1,000 healthcare and care home staff sought

A global trial designed to see if a widely-used jab against TB called BCG could help protect against covid-19 is recruiting healthcare staff and care home workers. The University of Exeter is leading the UK arm of the trial, called the ‘BCG vaccination to reduce the impact of covid-19 in healthcare workers’ (Brace) trial.

The Brace trial is coordinated by the Murdoch Children’s Research Institute (MCRI) in Melbourne, Australia. The trial has received more than $10 million from the Bill and Melinda Gates Foundation to allow its global expansion. The Peter Sowerby Foundation has contributed funding to support the Exeter trial site.

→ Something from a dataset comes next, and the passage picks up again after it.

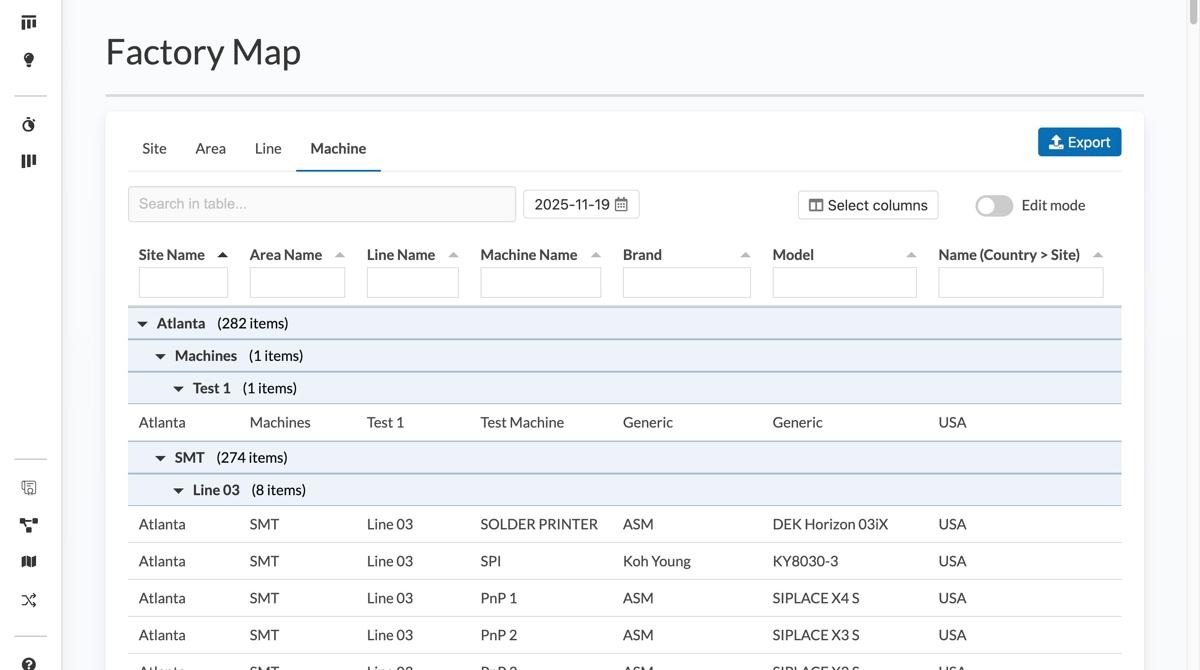Open help via question mark icon
The width and height of the screenshot is (1200, 670).
point(29,663)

The UK joins study centres in Australia, the Netherlands, Spain, and Brazil in the largest trial of its kind, recruiting more than 10,000 healthcare staff. Participants will be given either the BCG vaccine (currently given to more than 100 million babies worldwide each year to protect against tuberculosis or a placebo. In the UK, routine BCG vaccination was stopped in 2005 because of low rates of TB in the general population.

Professor John Campbell, of the University of Exeter Medical School, is the UK lead on the Brace study. He said: “Covid-19 has killed more than a million people globally, with well over 33 million people acquiring the disease, sometimes in its severest forms. BCG has been shown to boost immunity in a generalised way, which may offer some protection against covid-19. If it does, we could save lives by administering or topping up this readily available and cost-effective vaccination.”

Previous studies suggest that the Bacillus Calmette-Guerin (BCG) vaccine could reduce susceptibility to a range of infections caused by viruses including those similar to the novel coronavirus causing covid-19. The BCG vaccine boosts immunity by ‘training’ the immune system to respond to other subsequent infections with greater intensity.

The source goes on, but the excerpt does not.